● EXCERPT TO READ

The third Conv2D layer has 64 filters with a filter size of 3 × 3 and the output having dimensions of (128,16,83,64). The fourth Conv2D layer has 64 filters with a filter size of 3 × 3 with the output having dimensions of (128,14,81,64).

A global average pooling layer is added after the batch normalization layer of the fourth 2D convolutional layer without spatial dropout. The global average pooling layer down samples the collection of feature maps into a single value of dimensions (128,64) by taking the average of the values in the feature map.

A fully connected output layer with 10 nodes is added for classification of the data. The final dense layer is followed by the softmax activation function to represent probability distribution over the 10 different classes.

The network is trained using the Adam optimizer to minimize the categorical cross-entropy loss function with early stopping. Figure 3 shows the CNN architecture used in this work. The CNN model is implemented using Keras.

● OBJECTIVE 1
In the passage on the CNN layers, which optimizer is used to train the network?
● OBJECTIVE 2
Translate this sentence from the passage on the CNN layers into Spanish: "A fully connected output layer with 10 nodes is added for classification of the data."

● INFORMATION GIVEN

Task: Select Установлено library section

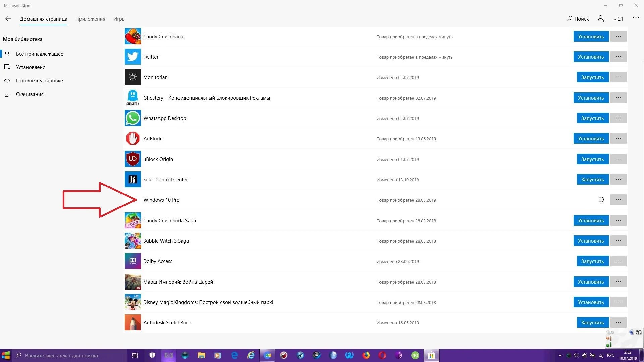Action: pyautogui.click(x=31, y=67)
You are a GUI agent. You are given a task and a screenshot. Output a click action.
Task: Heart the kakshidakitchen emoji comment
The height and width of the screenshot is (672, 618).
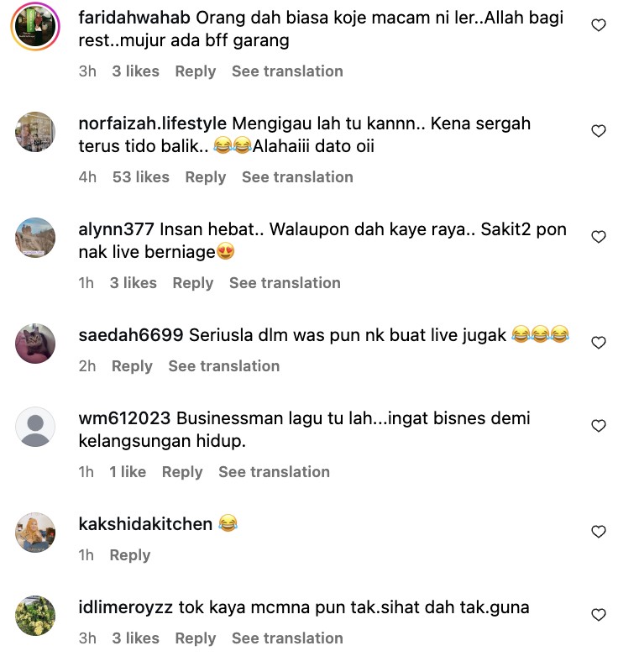click(599, 532)
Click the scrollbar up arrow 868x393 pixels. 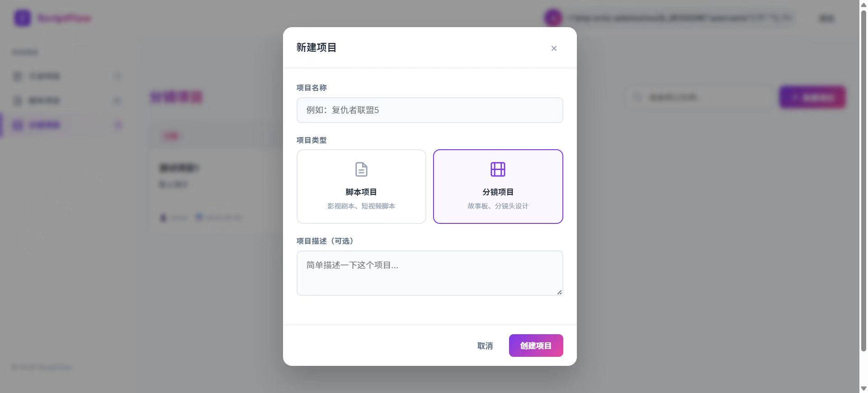[863, 5]
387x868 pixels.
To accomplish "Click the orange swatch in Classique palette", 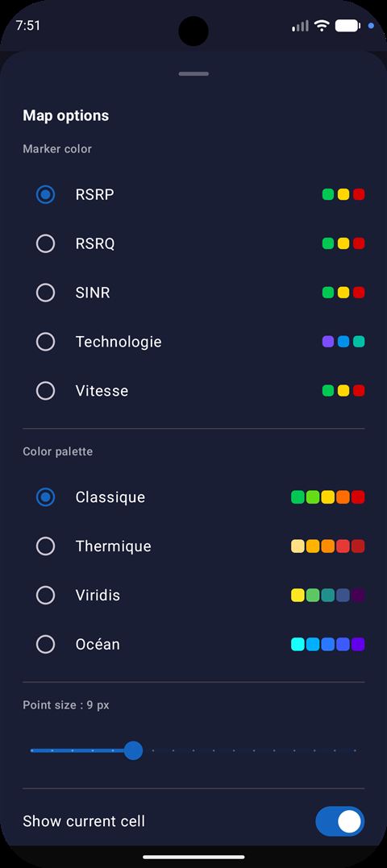I will click(x=343, y=497).
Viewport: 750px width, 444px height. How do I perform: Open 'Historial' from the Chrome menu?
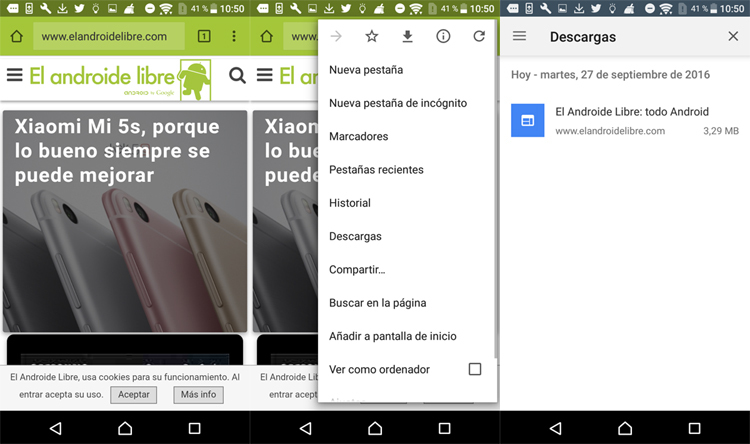(x=350, y=203)
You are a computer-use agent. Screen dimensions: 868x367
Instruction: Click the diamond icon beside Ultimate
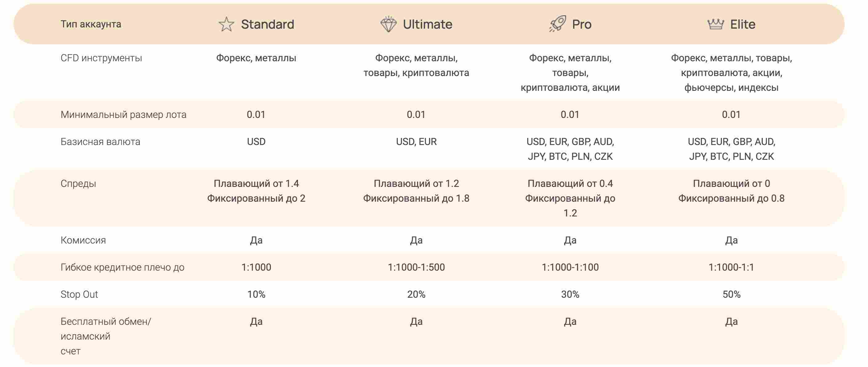pyautogui.click(x=388, y=24)
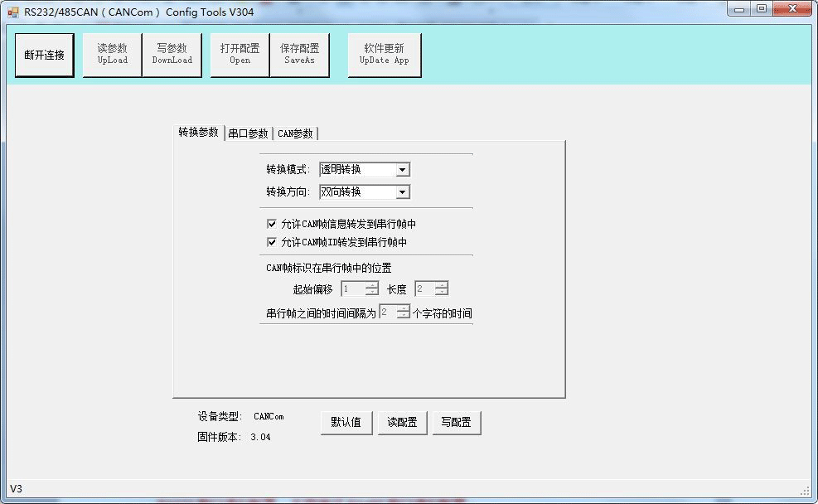Click the 起始偏移 spinner field
The width and height of the screenshot is (818, 504).
click(x=353, y=289)
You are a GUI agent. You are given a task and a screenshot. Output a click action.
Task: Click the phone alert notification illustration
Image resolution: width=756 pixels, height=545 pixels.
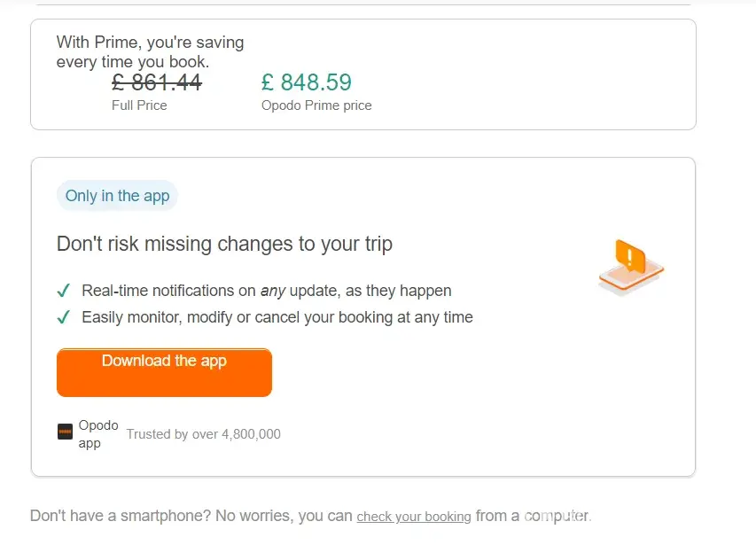[630, 267]
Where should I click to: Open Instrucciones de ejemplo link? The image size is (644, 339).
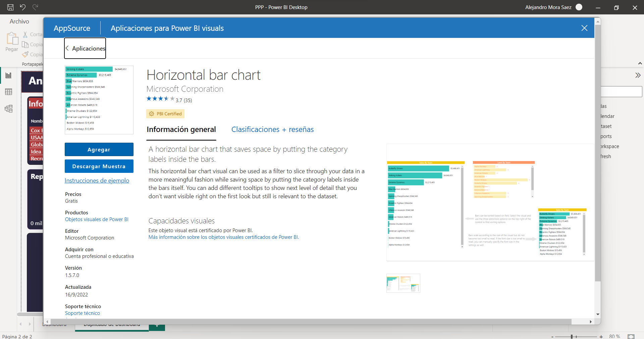97,181
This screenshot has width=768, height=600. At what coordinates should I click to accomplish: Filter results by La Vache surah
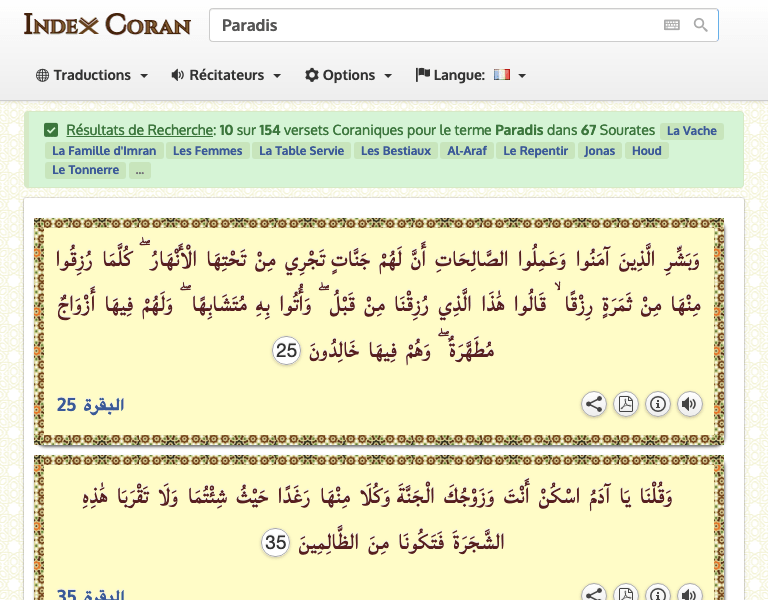[691, 131]
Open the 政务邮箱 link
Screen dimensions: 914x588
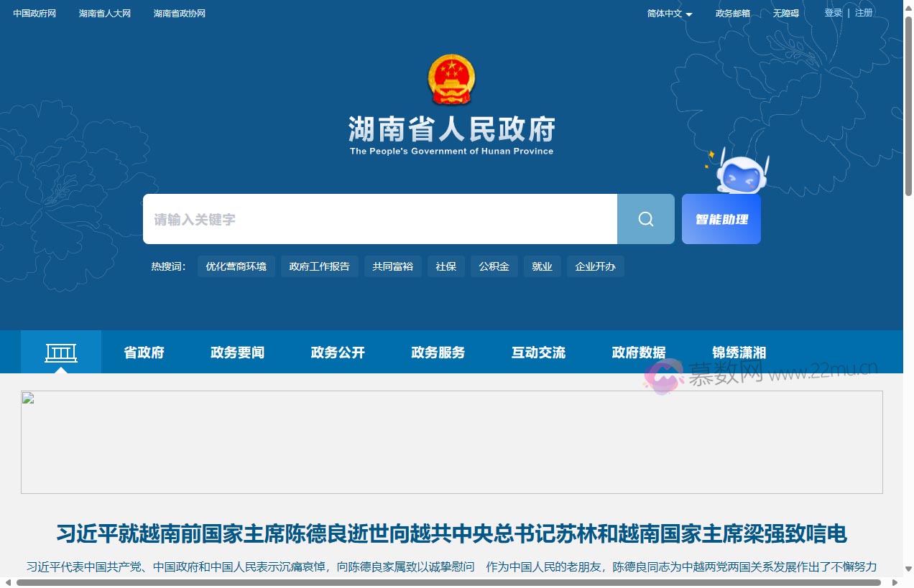pyautogui.click(x=732, y=13)
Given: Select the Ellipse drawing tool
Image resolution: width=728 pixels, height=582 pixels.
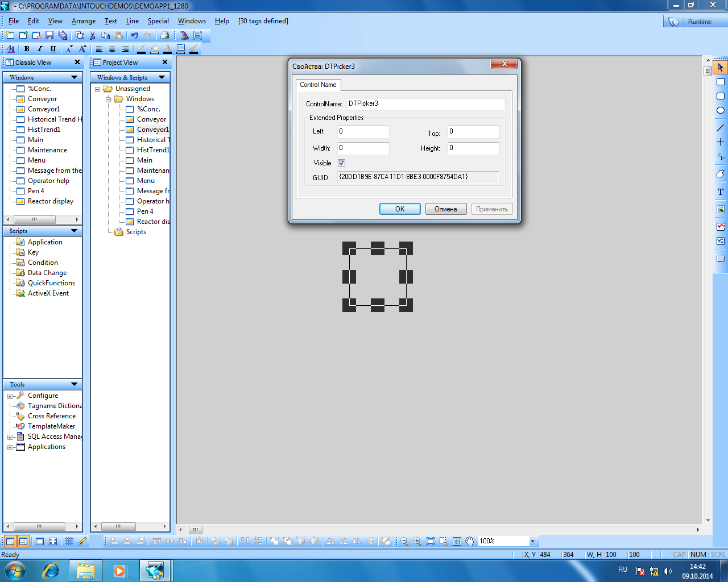Looking at the screenshot, I should point(720,110).
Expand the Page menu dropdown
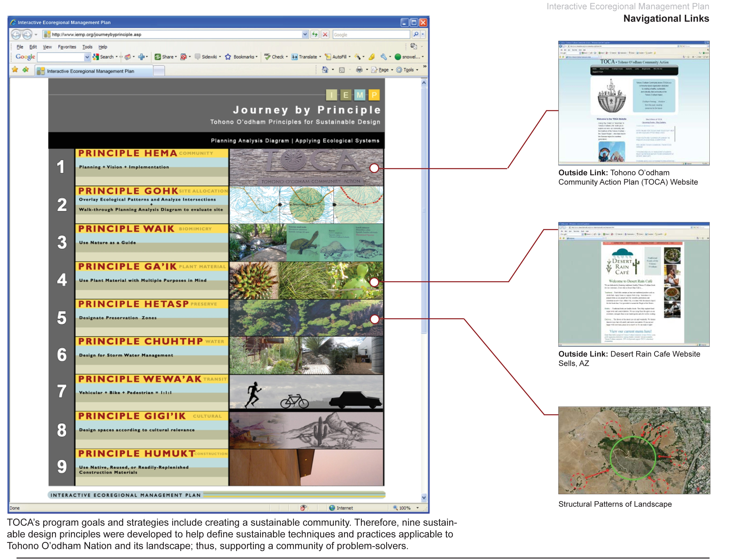This screenshot has height=560, width=730. [392, 70]
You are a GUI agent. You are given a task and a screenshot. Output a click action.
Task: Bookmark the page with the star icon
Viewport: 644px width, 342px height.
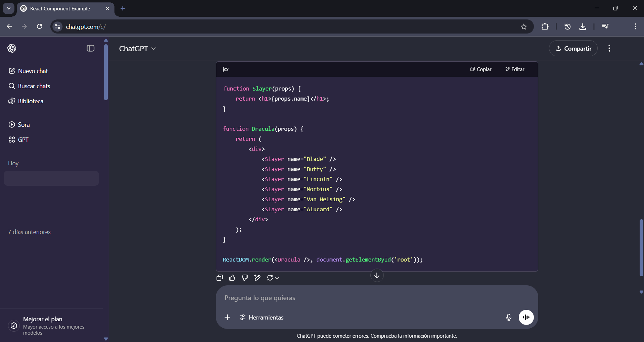pos(524,26)
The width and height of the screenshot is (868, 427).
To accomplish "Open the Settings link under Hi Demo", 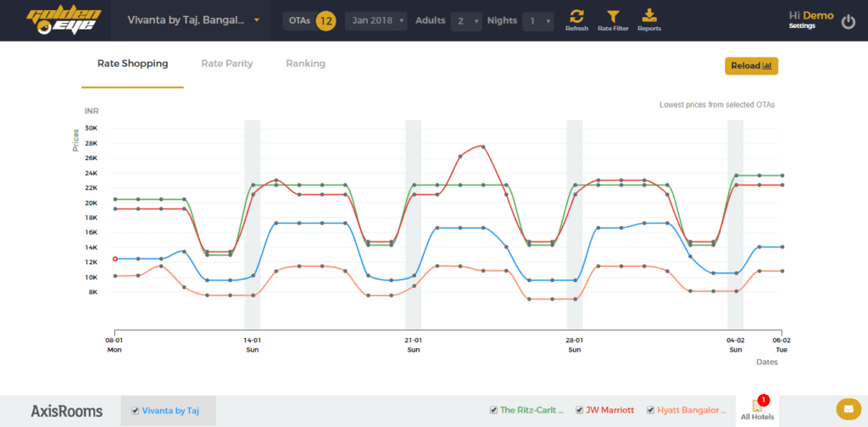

● EXERCISE RESULT 1
The Adam optimizer.

● EXERCISE RESULT 2
Se añade una capa de salida totalmente conectada con 10 nodos para la clasificación de los datos.